Creamy Cauliflower Soup 1 head cauliflower, cored and chopped 2 carrots, chopped 1 medium onion, diced 4 cloves garlic, minced 4 tbl butter* 1 cup whole milk* 4 to 6 cups vegetable or chicken broth dill (about 2 tbl, chopped, or more to taste) salt and pepper
Place 2 tbl butter in a large soup pot over medium heat. Add onions and saute for several minutes until translucent. Add the carrots and cook for another several minutes. Add the cauliflower, stir and cook for three more minutes. Add the remaining 2 tbl butter and garlic and stir to combine, cook until the garlic is fragrant. Add salt and pepper. Add the broth (make sure you cover all the vegetables). Cover, reduce heat, and simmer until the cauliflower is very tender, about 15 or 20 minutes. In small batches puree in a blender, or use an immersion blender. Return to the pot and add the milk and the dill. Taste and check for seasoning. Add salt and pepper as needed. Serve immediately with more fresh chopped dill.
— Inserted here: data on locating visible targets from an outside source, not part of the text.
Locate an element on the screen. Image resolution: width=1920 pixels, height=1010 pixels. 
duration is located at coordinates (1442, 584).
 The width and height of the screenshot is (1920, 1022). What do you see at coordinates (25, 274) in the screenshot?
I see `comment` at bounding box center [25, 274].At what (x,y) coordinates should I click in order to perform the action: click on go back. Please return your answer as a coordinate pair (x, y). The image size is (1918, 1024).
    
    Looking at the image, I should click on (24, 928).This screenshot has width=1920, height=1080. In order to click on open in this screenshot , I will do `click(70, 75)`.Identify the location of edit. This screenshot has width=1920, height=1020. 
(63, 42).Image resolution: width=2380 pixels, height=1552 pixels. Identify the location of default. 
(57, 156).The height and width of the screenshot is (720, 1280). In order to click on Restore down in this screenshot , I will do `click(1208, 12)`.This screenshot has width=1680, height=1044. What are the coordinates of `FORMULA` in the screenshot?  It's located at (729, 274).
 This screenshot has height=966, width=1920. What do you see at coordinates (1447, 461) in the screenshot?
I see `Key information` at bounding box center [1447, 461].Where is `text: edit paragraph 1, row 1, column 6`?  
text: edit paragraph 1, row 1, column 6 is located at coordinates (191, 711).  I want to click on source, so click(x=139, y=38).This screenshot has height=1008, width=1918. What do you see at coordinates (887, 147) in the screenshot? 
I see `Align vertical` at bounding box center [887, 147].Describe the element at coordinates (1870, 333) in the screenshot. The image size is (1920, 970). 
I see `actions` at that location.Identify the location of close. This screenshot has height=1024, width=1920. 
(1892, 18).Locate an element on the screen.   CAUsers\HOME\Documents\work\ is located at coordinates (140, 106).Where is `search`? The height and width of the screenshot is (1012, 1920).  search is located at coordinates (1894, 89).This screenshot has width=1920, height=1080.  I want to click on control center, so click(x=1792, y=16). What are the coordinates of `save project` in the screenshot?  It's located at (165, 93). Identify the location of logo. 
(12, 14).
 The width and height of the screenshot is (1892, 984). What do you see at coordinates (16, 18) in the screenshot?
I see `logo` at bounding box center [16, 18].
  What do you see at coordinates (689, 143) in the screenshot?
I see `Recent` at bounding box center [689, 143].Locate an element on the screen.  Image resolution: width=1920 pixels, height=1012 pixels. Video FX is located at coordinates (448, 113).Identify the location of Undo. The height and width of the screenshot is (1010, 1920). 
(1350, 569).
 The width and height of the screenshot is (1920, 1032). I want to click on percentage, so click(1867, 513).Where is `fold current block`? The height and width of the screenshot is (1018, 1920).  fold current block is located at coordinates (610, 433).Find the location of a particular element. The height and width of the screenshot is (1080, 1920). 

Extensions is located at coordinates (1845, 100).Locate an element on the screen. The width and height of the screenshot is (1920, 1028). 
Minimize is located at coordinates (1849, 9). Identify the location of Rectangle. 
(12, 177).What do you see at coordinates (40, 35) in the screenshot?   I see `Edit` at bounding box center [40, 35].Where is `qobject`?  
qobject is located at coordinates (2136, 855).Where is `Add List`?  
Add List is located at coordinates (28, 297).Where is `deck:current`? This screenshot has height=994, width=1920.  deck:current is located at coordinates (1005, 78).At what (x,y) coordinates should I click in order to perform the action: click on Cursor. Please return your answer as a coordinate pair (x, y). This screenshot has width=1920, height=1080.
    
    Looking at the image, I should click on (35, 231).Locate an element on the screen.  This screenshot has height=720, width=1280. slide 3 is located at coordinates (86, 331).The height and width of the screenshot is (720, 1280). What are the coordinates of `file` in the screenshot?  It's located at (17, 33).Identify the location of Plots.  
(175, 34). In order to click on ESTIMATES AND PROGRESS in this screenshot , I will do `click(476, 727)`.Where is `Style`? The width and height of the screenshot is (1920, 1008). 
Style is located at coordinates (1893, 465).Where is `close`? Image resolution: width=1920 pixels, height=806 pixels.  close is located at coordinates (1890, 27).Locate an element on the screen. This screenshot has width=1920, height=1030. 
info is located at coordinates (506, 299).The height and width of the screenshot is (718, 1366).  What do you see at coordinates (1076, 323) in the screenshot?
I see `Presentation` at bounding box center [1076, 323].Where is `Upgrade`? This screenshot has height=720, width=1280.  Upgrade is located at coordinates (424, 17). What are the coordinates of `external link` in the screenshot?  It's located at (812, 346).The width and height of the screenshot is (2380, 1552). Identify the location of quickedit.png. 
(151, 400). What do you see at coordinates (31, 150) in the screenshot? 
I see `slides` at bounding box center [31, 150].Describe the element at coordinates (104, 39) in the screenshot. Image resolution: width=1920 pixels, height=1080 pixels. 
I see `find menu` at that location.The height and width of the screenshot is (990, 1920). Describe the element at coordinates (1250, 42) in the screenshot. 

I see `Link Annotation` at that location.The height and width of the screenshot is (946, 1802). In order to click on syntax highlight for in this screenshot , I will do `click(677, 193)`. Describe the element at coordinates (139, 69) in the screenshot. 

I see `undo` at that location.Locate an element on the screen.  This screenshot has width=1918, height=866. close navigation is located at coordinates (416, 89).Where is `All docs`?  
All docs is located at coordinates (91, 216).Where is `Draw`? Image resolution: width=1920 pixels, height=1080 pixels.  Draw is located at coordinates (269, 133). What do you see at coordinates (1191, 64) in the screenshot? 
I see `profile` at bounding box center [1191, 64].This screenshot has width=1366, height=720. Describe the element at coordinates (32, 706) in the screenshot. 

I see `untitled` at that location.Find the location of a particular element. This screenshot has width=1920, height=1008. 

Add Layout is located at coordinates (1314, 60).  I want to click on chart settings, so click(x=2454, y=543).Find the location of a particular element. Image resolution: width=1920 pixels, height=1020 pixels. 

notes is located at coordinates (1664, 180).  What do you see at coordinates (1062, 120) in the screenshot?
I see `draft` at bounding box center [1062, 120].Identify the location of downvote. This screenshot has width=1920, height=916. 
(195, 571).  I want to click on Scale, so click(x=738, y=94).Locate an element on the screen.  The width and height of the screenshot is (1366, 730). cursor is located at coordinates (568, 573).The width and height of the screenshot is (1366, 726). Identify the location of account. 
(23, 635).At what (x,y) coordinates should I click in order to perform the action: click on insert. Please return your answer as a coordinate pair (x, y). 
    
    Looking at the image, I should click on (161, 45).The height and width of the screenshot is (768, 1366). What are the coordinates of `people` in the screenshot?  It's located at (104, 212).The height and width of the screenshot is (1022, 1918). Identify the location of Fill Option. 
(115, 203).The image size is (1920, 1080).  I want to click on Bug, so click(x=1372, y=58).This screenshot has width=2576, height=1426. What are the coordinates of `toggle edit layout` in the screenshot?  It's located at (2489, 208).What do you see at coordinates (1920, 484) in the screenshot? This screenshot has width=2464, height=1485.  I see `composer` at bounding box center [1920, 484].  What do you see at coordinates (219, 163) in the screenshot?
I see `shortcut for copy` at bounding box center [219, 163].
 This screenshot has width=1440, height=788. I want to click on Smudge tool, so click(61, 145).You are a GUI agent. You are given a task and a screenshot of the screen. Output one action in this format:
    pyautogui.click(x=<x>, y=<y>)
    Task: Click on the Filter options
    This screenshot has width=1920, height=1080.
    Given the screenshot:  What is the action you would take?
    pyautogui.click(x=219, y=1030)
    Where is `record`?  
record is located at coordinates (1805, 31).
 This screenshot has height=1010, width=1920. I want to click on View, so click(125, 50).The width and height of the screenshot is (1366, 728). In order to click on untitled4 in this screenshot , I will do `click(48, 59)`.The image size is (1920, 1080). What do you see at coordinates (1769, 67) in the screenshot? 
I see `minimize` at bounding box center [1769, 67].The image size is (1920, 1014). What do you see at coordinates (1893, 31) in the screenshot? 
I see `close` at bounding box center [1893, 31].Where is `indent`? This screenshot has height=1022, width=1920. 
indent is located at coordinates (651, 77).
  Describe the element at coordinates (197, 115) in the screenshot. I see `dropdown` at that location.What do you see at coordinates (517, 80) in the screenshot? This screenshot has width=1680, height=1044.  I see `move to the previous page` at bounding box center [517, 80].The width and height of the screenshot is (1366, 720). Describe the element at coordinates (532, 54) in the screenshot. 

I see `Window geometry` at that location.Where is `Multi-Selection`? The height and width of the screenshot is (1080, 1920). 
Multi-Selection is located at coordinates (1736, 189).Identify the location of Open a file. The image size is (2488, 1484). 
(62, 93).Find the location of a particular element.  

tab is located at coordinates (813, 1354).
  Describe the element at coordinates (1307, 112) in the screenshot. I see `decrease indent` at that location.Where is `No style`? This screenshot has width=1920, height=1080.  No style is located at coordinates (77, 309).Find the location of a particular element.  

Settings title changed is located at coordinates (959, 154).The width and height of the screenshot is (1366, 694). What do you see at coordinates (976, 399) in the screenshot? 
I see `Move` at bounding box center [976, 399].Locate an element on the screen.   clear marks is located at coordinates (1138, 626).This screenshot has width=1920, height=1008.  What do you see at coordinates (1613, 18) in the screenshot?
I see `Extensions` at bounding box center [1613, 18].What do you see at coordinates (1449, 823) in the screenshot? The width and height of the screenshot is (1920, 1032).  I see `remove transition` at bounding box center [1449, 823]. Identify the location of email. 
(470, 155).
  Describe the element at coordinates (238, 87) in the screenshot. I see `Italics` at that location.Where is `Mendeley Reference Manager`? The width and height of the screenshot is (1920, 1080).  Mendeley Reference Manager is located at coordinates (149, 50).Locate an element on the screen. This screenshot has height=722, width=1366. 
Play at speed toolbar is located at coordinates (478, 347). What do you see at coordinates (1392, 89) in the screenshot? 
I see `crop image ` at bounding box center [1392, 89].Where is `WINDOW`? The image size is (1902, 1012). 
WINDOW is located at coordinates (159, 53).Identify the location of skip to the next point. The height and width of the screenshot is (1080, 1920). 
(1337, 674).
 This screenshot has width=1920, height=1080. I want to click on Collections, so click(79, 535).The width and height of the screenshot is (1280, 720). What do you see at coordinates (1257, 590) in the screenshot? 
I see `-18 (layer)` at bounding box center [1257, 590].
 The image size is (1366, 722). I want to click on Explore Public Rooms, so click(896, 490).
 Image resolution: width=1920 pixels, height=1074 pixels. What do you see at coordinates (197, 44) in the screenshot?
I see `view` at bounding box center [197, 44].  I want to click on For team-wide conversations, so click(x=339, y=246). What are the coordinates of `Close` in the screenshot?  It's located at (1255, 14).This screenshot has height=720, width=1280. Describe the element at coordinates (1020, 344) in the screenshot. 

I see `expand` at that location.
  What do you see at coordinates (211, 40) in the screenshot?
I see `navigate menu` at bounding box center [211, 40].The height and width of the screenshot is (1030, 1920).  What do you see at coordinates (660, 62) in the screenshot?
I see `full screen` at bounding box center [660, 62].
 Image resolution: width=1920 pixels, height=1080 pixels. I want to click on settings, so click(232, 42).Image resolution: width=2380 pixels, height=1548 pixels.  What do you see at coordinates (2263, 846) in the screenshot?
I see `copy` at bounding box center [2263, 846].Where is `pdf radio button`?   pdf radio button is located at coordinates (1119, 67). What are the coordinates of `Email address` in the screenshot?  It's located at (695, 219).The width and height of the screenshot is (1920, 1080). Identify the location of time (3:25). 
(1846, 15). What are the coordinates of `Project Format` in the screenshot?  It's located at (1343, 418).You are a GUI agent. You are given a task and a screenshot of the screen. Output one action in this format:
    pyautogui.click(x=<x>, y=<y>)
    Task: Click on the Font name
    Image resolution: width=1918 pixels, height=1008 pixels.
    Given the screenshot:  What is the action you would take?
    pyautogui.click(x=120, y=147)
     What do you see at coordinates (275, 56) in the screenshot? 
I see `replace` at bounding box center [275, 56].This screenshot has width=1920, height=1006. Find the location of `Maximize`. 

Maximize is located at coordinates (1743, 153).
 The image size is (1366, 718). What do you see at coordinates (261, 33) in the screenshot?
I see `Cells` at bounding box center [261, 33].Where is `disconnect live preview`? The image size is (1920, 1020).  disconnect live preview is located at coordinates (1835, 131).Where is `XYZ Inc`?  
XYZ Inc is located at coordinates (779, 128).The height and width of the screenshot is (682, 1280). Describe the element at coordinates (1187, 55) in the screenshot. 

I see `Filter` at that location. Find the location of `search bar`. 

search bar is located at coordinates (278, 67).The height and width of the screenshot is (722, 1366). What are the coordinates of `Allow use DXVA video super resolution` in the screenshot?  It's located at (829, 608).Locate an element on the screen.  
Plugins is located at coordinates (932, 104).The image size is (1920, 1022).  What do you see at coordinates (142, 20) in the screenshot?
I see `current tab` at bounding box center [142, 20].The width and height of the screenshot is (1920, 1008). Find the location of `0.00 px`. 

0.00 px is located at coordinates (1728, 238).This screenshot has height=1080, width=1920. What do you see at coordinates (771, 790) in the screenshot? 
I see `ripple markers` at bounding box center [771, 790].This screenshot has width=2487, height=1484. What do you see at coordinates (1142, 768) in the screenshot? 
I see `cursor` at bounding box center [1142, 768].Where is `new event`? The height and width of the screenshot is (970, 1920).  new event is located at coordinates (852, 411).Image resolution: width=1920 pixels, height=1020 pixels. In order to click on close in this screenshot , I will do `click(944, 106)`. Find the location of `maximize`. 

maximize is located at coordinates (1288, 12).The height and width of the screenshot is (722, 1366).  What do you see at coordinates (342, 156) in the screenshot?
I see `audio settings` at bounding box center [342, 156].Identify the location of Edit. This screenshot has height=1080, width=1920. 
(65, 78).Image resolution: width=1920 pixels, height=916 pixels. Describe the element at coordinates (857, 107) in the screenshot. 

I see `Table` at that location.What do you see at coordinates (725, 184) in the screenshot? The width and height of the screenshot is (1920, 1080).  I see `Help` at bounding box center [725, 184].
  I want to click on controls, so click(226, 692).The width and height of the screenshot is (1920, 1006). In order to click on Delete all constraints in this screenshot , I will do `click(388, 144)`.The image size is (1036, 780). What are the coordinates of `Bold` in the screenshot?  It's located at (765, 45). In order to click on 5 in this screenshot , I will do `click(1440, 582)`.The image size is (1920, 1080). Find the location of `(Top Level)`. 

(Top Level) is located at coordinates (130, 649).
*If you want to make this without the dairy, I bet coconut milk and coconut oil would make delicious substitutes for the cow's milk and the butter.
Cauliflower is an excellent source of vitamin K and vitamin C as well as fiber, potassium, and B vitamins. It is also typically high in the trace mineral boron. Cauliflower is part of the cruciferous family (with broccoli, cabbage, and kale) which is known to contain cancer-fighting compounds. Researchers believe that these compounds stop enzymes from activating cancer-causing agents in the body. The compounds also work to increase the activity of enzymes that disable and eliminate carcinogens.
Carrots contain the highest amount of provitamin A carotenes of any commonly consumed vegetable. Two carrots provide 4,050 retinol equivalents, or four times the RDA of vitamin A. Carrots also provide excellent amounts of vitamin K, biotin, fiber, vitamin C and B6, potassium and thiamine. They are high in antioxidants that help protect against cardiovascular disease and cancer. High carotene intake is associated with a 20 percent decreased risk of postmenopausal breast cancer and a 50 percent decrease in cancers of the bladder, cervix, prostate, colon, larynx, and esophagus. Human studies suggest that as little as one carrot a day could cut the rate of lung cancer in half.